• **위치 지정 데이터 행**:
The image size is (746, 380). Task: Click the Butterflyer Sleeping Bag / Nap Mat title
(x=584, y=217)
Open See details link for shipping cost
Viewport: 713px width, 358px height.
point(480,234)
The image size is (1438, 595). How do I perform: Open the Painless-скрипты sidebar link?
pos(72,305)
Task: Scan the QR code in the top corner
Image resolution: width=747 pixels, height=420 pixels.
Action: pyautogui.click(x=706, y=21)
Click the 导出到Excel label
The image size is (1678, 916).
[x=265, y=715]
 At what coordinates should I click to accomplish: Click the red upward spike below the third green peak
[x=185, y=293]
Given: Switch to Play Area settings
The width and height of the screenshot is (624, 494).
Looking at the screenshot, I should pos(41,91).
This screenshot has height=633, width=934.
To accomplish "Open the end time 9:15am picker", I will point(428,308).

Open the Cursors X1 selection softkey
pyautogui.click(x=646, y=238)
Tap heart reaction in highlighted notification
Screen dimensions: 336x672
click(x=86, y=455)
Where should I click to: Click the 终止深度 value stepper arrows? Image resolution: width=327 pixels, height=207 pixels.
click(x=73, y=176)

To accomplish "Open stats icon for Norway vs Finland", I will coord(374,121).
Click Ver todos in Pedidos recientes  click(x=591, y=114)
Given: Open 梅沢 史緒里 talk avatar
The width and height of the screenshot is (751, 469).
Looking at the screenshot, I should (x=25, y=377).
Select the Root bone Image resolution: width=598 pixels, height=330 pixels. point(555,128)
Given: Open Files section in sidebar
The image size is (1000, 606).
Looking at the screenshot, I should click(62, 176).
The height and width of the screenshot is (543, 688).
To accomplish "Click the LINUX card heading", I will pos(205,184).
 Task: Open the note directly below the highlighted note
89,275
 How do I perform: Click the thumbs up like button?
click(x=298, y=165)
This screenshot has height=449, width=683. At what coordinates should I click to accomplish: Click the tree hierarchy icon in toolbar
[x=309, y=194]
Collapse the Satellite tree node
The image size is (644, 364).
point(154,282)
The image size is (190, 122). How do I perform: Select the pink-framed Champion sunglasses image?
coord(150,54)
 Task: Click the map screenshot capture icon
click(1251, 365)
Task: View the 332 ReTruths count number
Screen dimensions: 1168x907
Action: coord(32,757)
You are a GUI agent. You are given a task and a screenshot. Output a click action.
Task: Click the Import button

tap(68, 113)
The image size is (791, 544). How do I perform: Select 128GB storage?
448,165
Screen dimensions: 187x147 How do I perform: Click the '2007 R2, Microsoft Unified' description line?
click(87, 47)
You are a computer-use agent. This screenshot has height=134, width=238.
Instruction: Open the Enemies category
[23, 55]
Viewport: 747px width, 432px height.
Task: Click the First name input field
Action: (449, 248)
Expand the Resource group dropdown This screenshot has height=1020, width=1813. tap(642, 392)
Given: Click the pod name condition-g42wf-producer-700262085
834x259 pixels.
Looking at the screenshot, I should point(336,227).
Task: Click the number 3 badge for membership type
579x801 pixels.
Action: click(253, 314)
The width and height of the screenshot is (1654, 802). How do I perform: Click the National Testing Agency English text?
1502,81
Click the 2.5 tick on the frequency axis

• **과제 목표**: 위의 항목 전체를 '번호'와 '내용' 두 열로 된 마크다운 표로 바꾸세요. 빈 줄은 빼고, 각 행에는 번호와 그 줄을 넣으세요.

• **연습 풀이**:
| 번호 | 내용 |
|---|---|
| 1 | The image size is (746, 380). Task: Click the Butterflyer Sleeping Bag / Nap Mat title |
| 2 | (x=584, y=217) |
| 3 | Open See details link for shipping cost |
| 4 | Viewport: 713px width, 358px height. |
| 5 | point(480,234) |
| 6 | The image size is (1438, 595). How do I perform: Open the Painless-скрипты sidebar link? |
| 7 | pos(72,305) |
| 8 | Task: Scan the QR code in the top corner |
| 9 | Image resolution: width=747 pixels, height=420 pixels. |
| 10 | Action: pyautogui.click(x=706, y=21) |
| 11 | Click the 导出到Excel label |
| 12 | The image size is (1678, 916). |
| 13 | [x=265, y=715] |
| 14 |  At what coordinates should I click to accomplish: Click the red upward spike below the third green peak |
| 15 | [x=185, y=293] |
| 16 | Given: Switch to Play Area settings |
| 17 | The width and height of the screenshot is (624, 494). |
| 18 | Looking at the screenshot, I should pos(41,91). |
| 19 | This screenshot has height=633, width=934. |
| 20 | To accomplish "Open the end time 9:15am picker", I will point(428,308). |
| 21 | Open the Cursors X1 selection softkey |
| 22 | pyautogui.click(x=646, y=238) |
| 23 | Tap heart reaction in highlighted notification |
| 24 | Screen dimensions: 336x672 |
| 25 | click(x=86, y=455) |
| 26 | Where should I click to: Click the 终止深度 value stepper arrows? Image resolution: width=327 pixels, height=207 pixels. |
| 27 | click(x=73, y=176) |
| 28 | To accomplish "Open stats icon for Norway vs Finland", I will coord(374,121). |
| 29 | Click Ver todos in Pedidos recientes  click(x=591, y=114) |
| 30 | Given: Open 梅沢 史緒里 talk avatar |
| 31 | The width and height of the screenshot is (751, 469). |
| 32 | Looking at the screenshot, I should (x=25, y=377). |
| 33 | Select the Root bone Image resolution: width=598 pixels, height=330 pixels. point(555,128) |
| 34 | Given: Open Files section in sidebar |
| 35 | The image size is (1000, 606). |
| 36 | Looking at the screenshot, I should click(62, 176). |
| 37 | The height and width of the screenshot is (543, 688). |
| 38 | To accomplish "Click the LINUX card heading", I will pos(205,184). |
| 39 |  Task: Open the note directly below the highlighted note |
| 40 | 89,275 |
| 41 |  How do I perform: Click the thumbs up like button? |
| 42 | click(x=298, y=165) |
| 43 | This screenshot has height=449, width=683. At what coordinates should I click to accomplish: Click the tree hierarchy icon in toolbar |
| 44 | [x=309, y=194] |
| 45 | Collapse the Satellite tree node |
| 46 | The image size is (644, 364). |
| 47 | point(154,282) |
| 48 | The image size is (190, 122). How do I perform: Select the pink-framed Champion sunglasses image? |
| 49 | coord(150,54) |
| 50 |  Task: Click the map screenshot capture icon |
| 51 | click(1251, 365) |
| 52 | Task: View the 332 ReTruths count number |
| 53 | Screen dimensions: 1168x907 |
| 54 | Action: coord(32,757) |
| 55 | You are a GUI agent. You are given a task and a screenshot. Output a click action. |
| 56 | Task: Click the Import button |
| 57 | tap(68, 113) |
| 58 | The image size is (791, 544). How do I perform: Select 128GB storage? |
| 59 | 448,165 |
| 60 | Screen dimensions: 187x147 How do I perform: Click the '2007 R2, Microsoft Unified' description line? |
| 61 | click(87, 47) |
| 62 | You are a computer-use agent. This screenshot has height=134, width=238. |
| 63 | Instruction: Open the Enemies category |
| 64 | [23, 55] |
| 65 | Viewport: 747px width, 432px height. |
| 66 | Task: Click the First name input field |
| 67 | Action: (449, 248) |
| 68 | Expand the Resource group dropdown This screenshot has height=1020, width=1813. tap(642, 392) |
| 69 | Given: Click the pod name condition-g42wf-producer-700262085 |
| 70 | 834x259 pixels. |
| 71 | Looking at the screenshot, I should point(336,227). |
| 72 | Task: Click the number 3 badge for membership type |
| 73 | 579x801 pixels. |
| 74 | Action: click(253, 314) |
| 75 | The width and height of the screenshot is (1654, 802). How do I perform: Click the National Testing Agency English text? |
| 76 | 1502,81 |
| 77 | Click the 2.5 tick on the frequency axis |